== LISTED RECORDS ==
=====

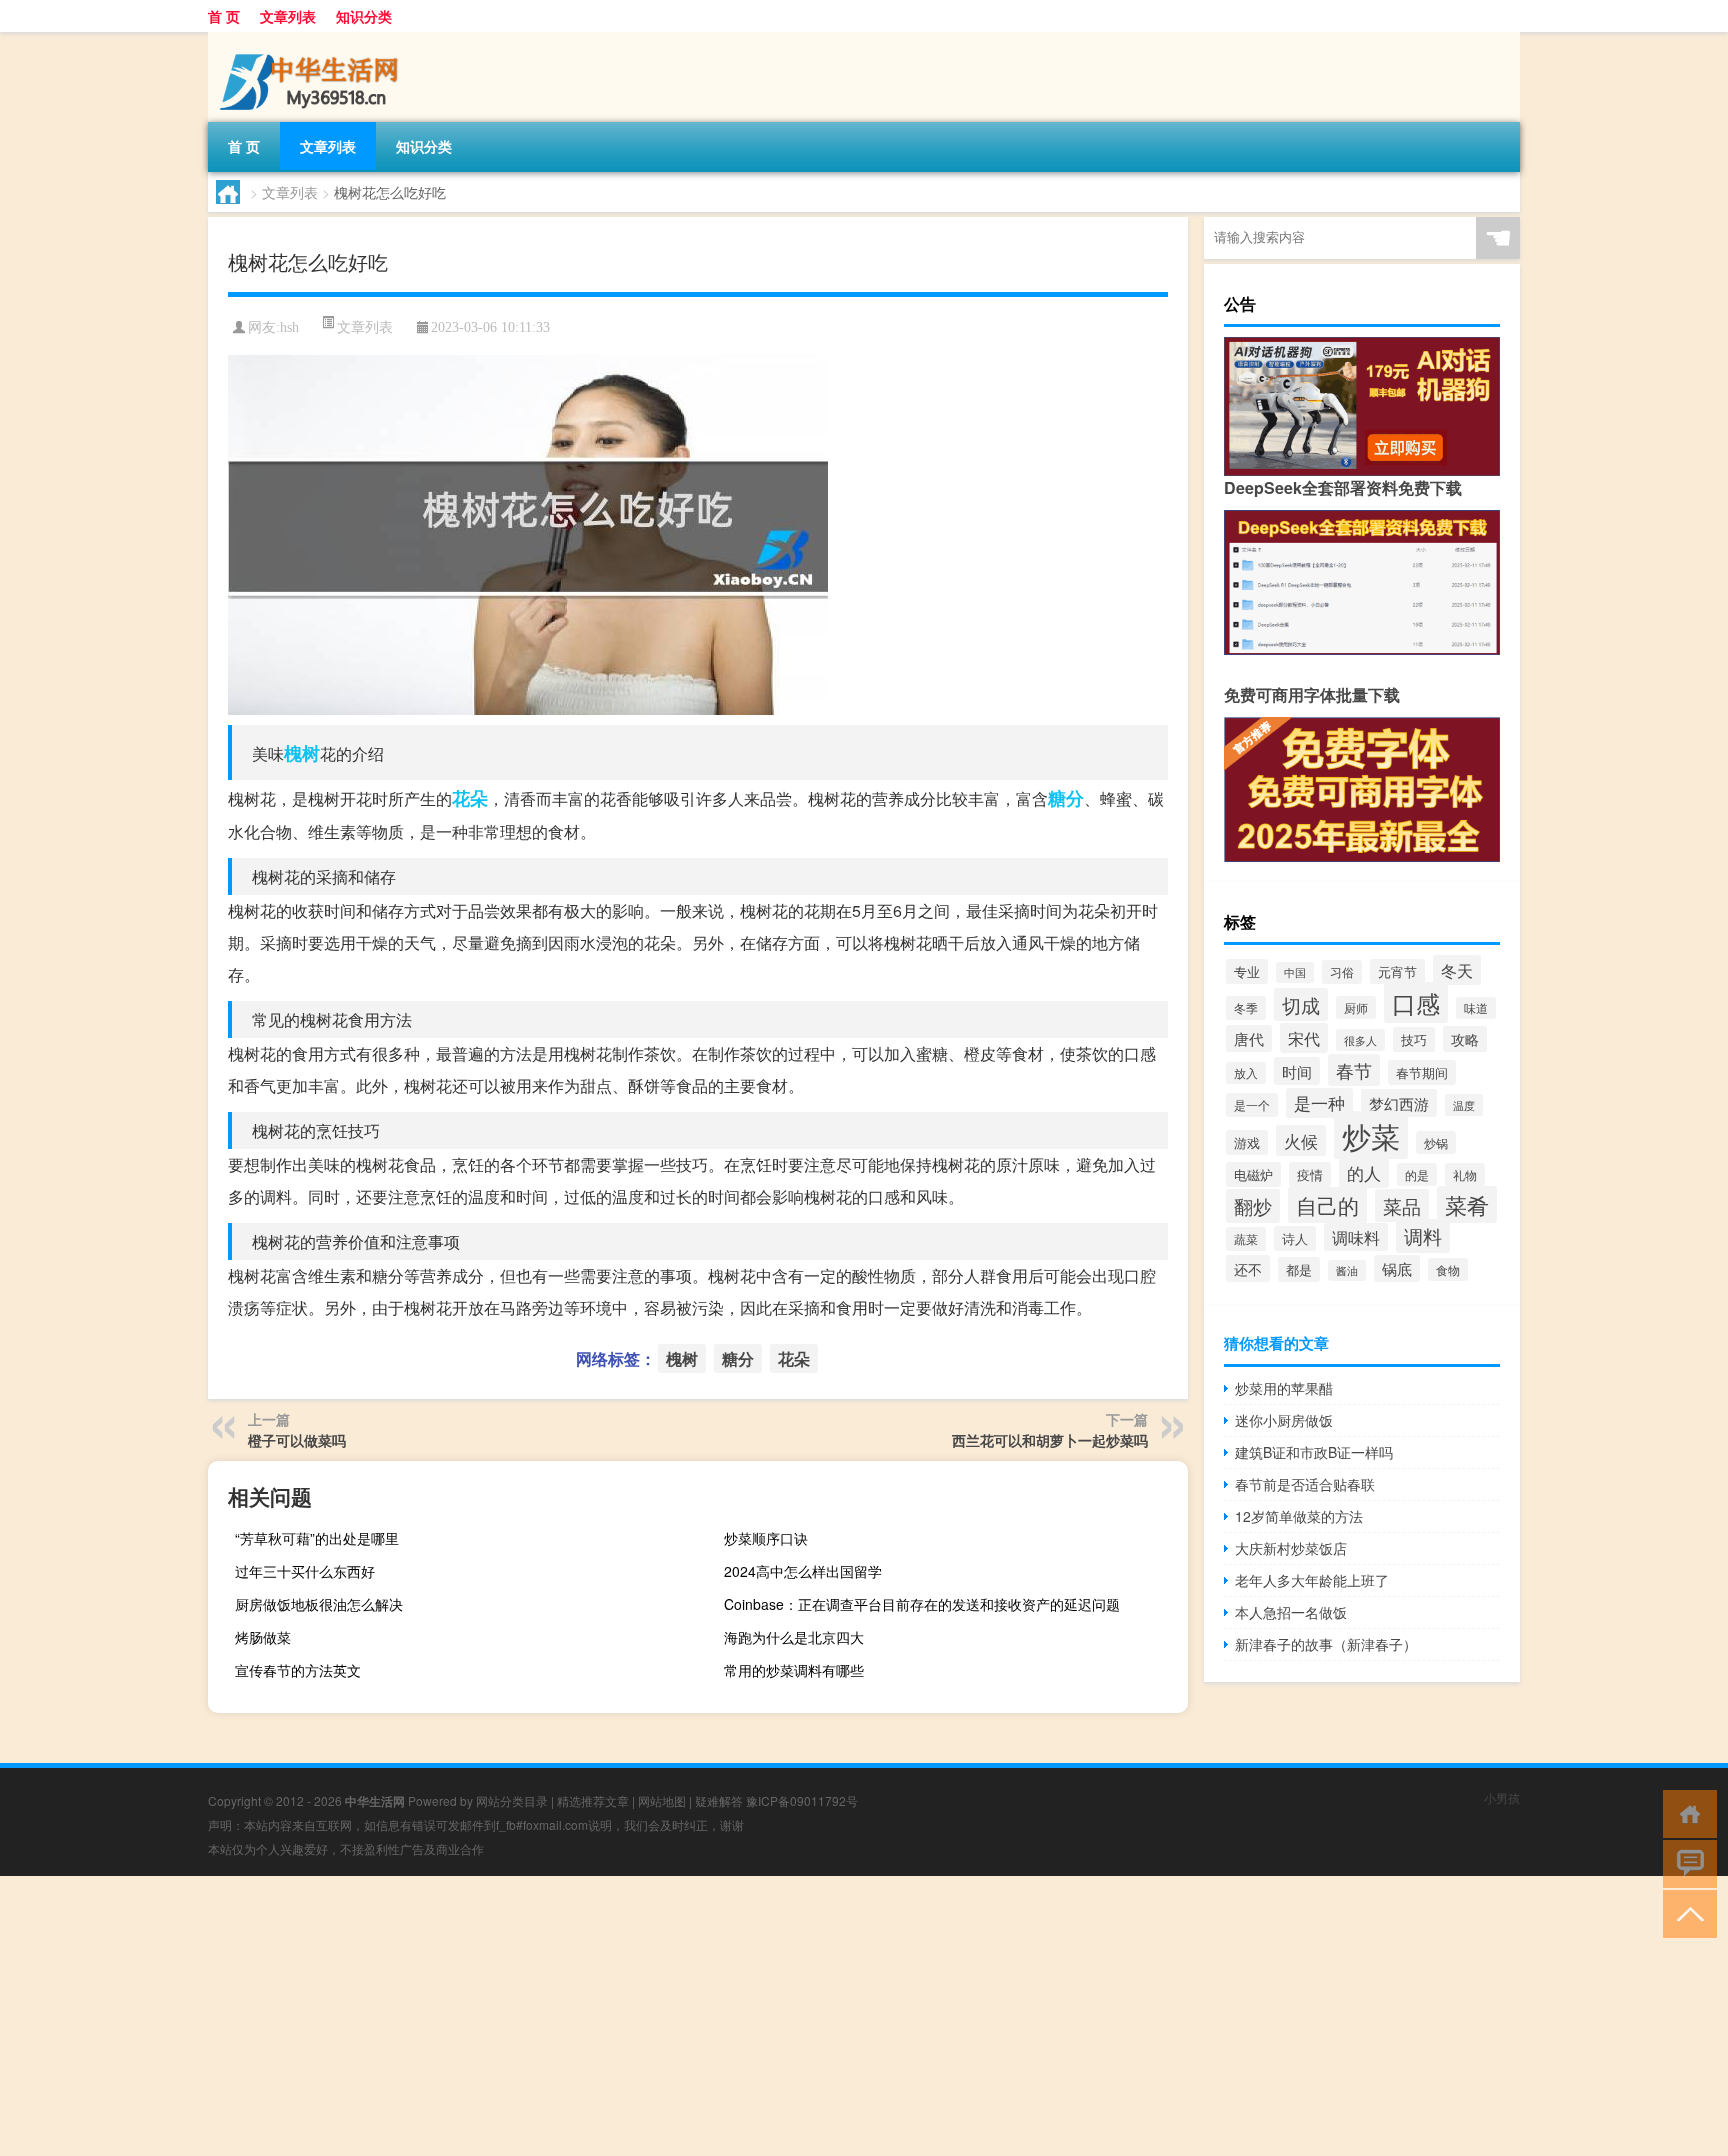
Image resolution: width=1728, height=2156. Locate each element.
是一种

=====

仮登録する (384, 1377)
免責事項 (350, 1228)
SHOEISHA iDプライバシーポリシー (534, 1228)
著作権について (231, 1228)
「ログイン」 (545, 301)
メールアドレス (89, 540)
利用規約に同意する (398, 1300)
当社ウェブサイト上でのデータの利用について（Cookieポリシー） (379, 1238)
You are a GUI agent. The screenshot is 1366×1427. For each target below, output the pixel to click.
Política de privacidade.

=====

In the material above, tally every line with the string "each" in it, then give that number alone.

== RESPONSE TO THE EXERCISE ==
2